The investment focus for equity funds
Investors who want to build up or expand their assets with equity funds should think about how they want to invest in advance. Two objectives play a role in an investment. Either short- and medium-term price gains are in the foreground or a long-term increase in value with a high payout at the same time. Depending on the investment focus, the funds are divided into the risk classes customary in Germany. Standard values, for example international blue chips, are assigned to risk class three. Funds that invest in emerging markets or price-sensitive sectors fall into risk class four. When opening a custody account, the investor informs the bank of what experience he has in the securities business and thus receives the assignment. According to abbreviationfinder, PEF stands for Private Equity Fund.
Growth or Value?
The rough classification of equity funds is based on the distinction between growth funds and value funds. The term “growth” has a different meaning today than it did at the beginning of the fund’s history. A growth fund offers above-average price potential with a relatively high price risk at the same time. Emerging market funds are included in this group. Value funds focus on conservative stocks with stable dividends and only relatively low short-term price potential. Dividend funds belong to this group.
Global investing funds
This group of equity funds invests in all industries worldwide. The investment approach is usually based on a low price estimate with high potential.
Dividend fund
Dividend funds invest in stocks that consistently pay out above-average dividends. Possible price gains are not in the foreground here.
Country Fund
Country or regional funds invest across sectors, but only within one or more specific regions. A popular example of this are the so-called BRIC funds. These have their investment focus in Brazil, Russia, India and China and rely on the economic strength of these emerging countries.
Industry and theme funds
As the term makes clear, certain industries or topics, such as raw materials, are at the heart of the investment here. This category includes the most speculative equity funds, biotech and technology stocks.
Fund of funds
Fund of funds bundle several funds under one umbrella. Funds of funds are often used in asset management on a fund basis and are set up in different risk ranges. These differ in the amount of the share quota and again in the selection of shares.
Index funds
Index funds are not created on the basis of a market analysis, but rather replicate a stock index such as the DAX 30. The fund management only intervenes if there is a change within the index. Against this background, index funds are also referred to as passively managed funds, which in turn is reflected in a lower management fee. In the past, index funds have performed no worse than actively managed funds.
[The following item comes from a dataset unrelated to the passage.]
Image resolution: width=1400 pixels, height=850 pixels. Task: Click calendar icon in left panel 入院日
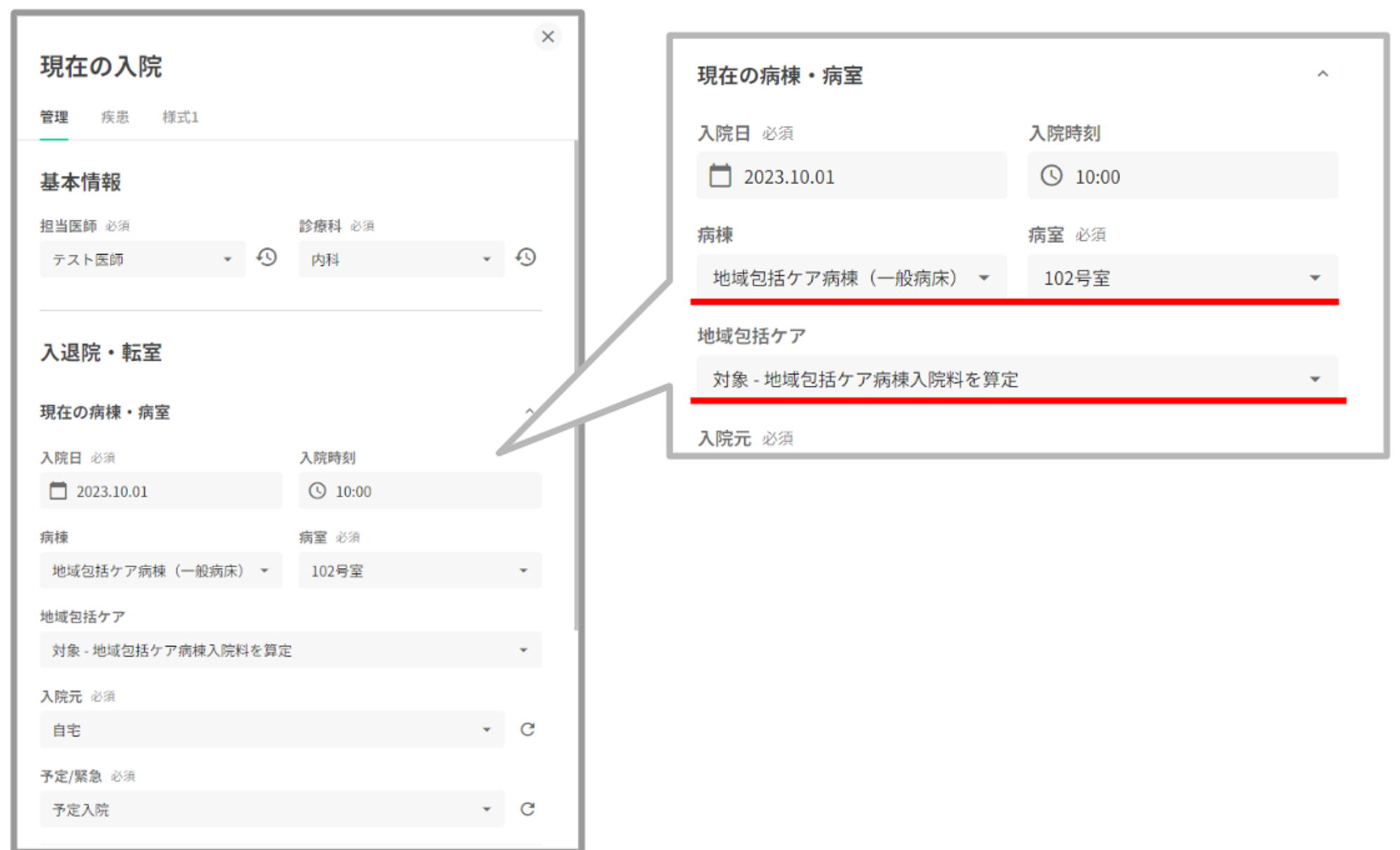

Distribution or retention?
In the case of equity funds, a distinction must be made between two variants with regard to dividend payments. Distributing funds credit the accumulated dividends and price gains to their investors on the clearing account once a year. The credit is made minus the possible withholding tax. Accumulating funds immediately reinvest the profits in new shares. The reinvestment is also carried out taking into account the final withholding tax, as the retention is viewed under tax law as a profit equivalent to distribution.
The cost of an equity fund
In principle, the issue surcharge applies when purchasing an equity fund. This is between four and six percent, depending on the fund and capital management company. However, there are some banks that issue fund shares with high discounts or without this premium, the agio. In addition to the premium, the fund administration and management fees are also charged. As these vary from company to company, a comparison can only be made if the return on the fund is given using the BVI method. This method, used by the Association of German Investment Companies, makes the actual performance transparent.
The fund of funds problem
Fund of funds are of course subject to a fee. However, it becomes critical when the funds in which the fund of funds invests also charge fees again. In this case, investors simply pay twice. When choosing a fund of funds, care must be taken to ensure that costs do not accumulate.
How safe is the money?
Investing in an equity fund is exposed to stock market fluctuations. However, the past has shown time and again that a price decline was followed by a renewed price increase. A total loss would only be possible if all stock corporations in the fund were to file for bankruptcy at the same time. Since the customer money of an equity fund is a so-called special fund, which is not managed jointly with the assets of the fund company, an insolvency of the fund company would have no effect on the fund itself. This could be continued by another company without change.